[Click-target data]
↓↓↓
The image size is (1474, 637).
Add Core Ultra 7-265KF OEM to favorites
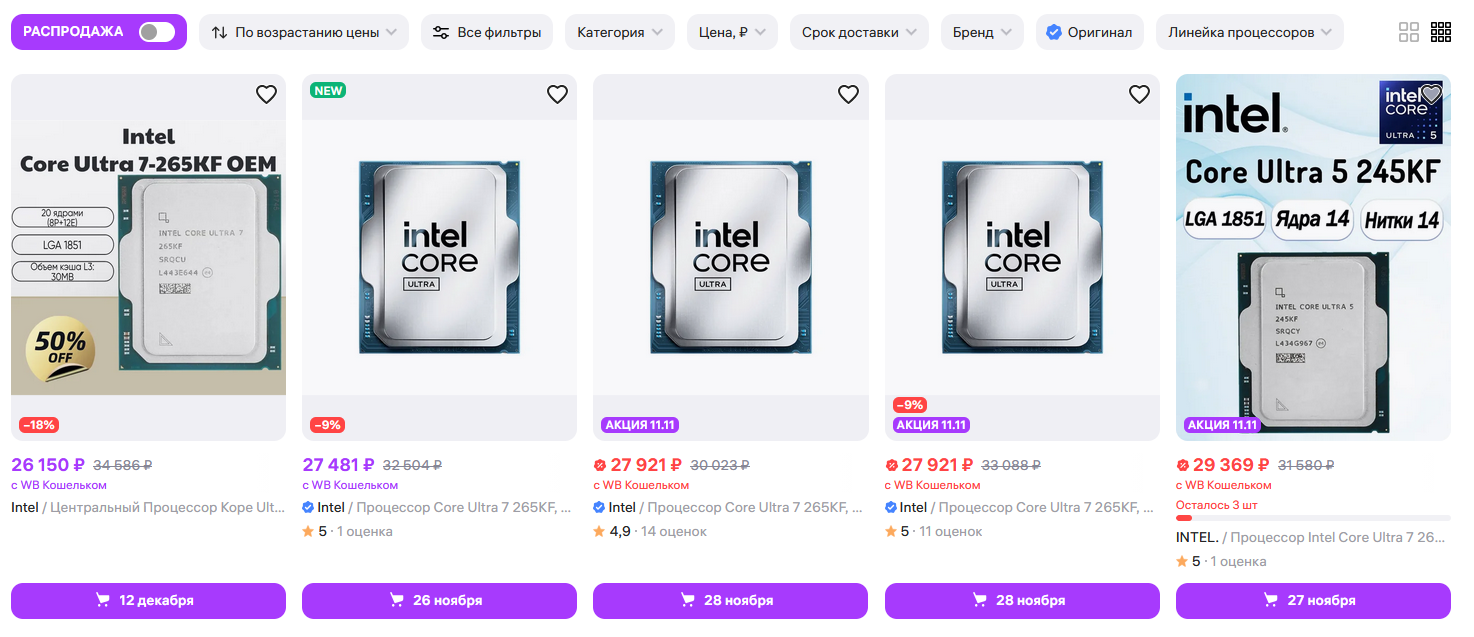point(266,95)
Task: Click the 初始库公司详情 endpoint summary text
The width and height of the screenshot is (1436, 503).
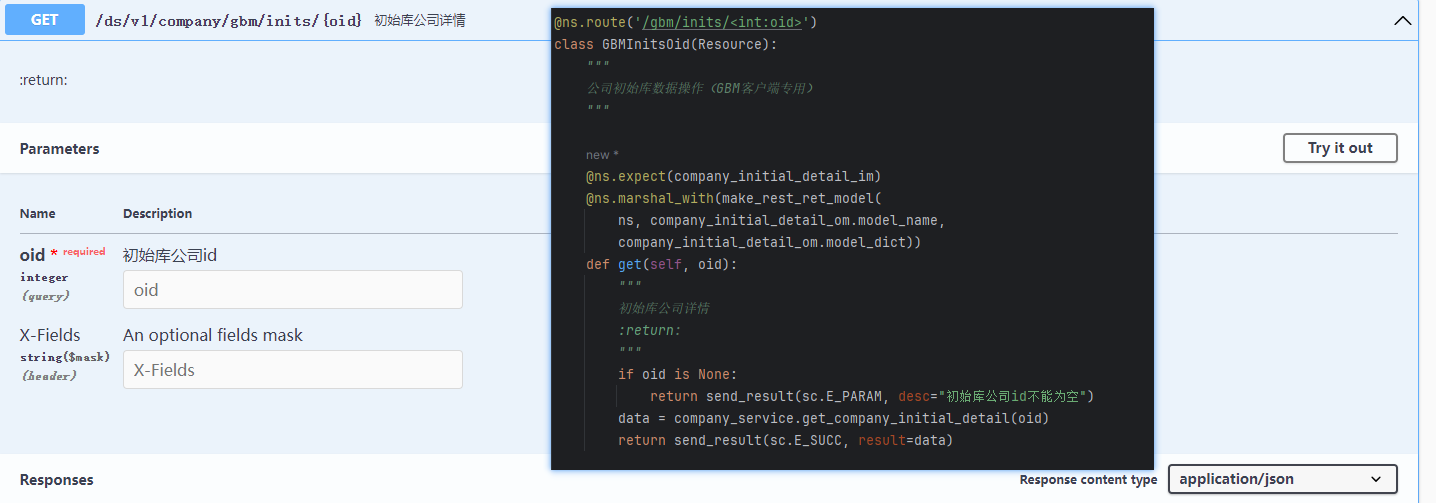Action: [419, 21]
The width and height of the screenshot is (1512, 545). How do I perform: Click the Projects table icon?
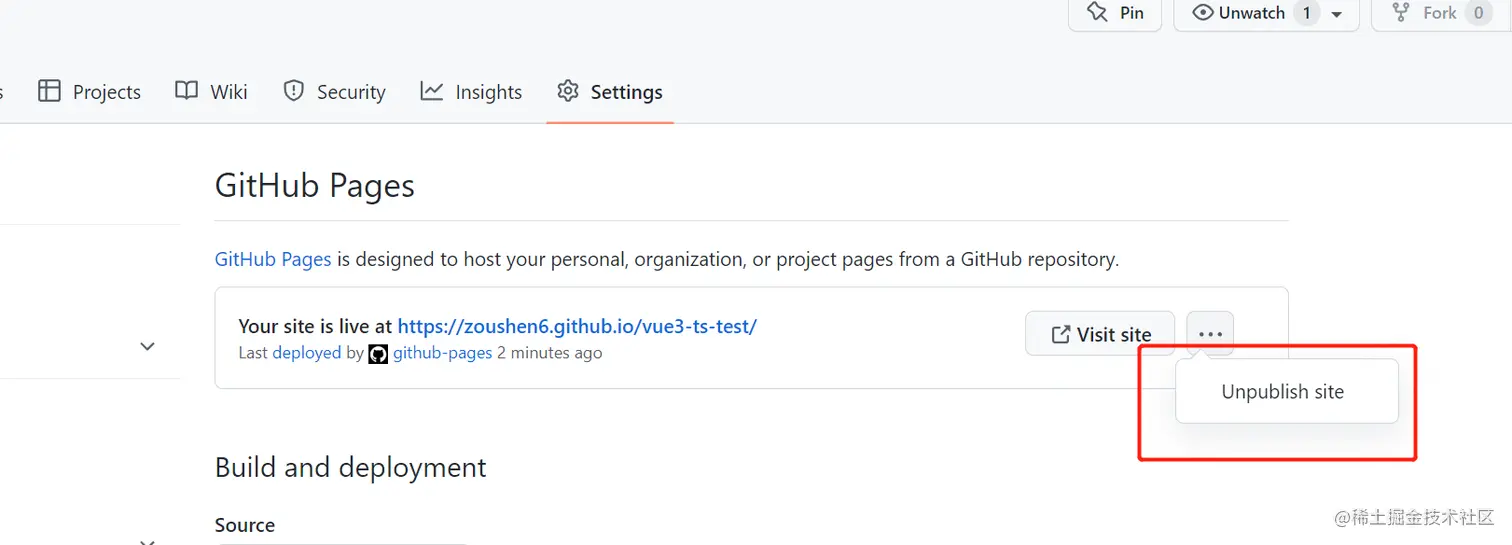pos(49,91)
↑↑↑
- _GIVEN REQUEST_: Please edit the stretch from the line containing "The width and height of the screenshot is (1512, 545)." through the end of the items, putting "Reports" in place of "Projects" and keeping everything else the same. Omit the pictures from your answer.

- _WRITTEN ANSWER_:
The width and height of the screenshot is (1512, 545). How do I perform: Click the Reports table icon?
pos(49,91)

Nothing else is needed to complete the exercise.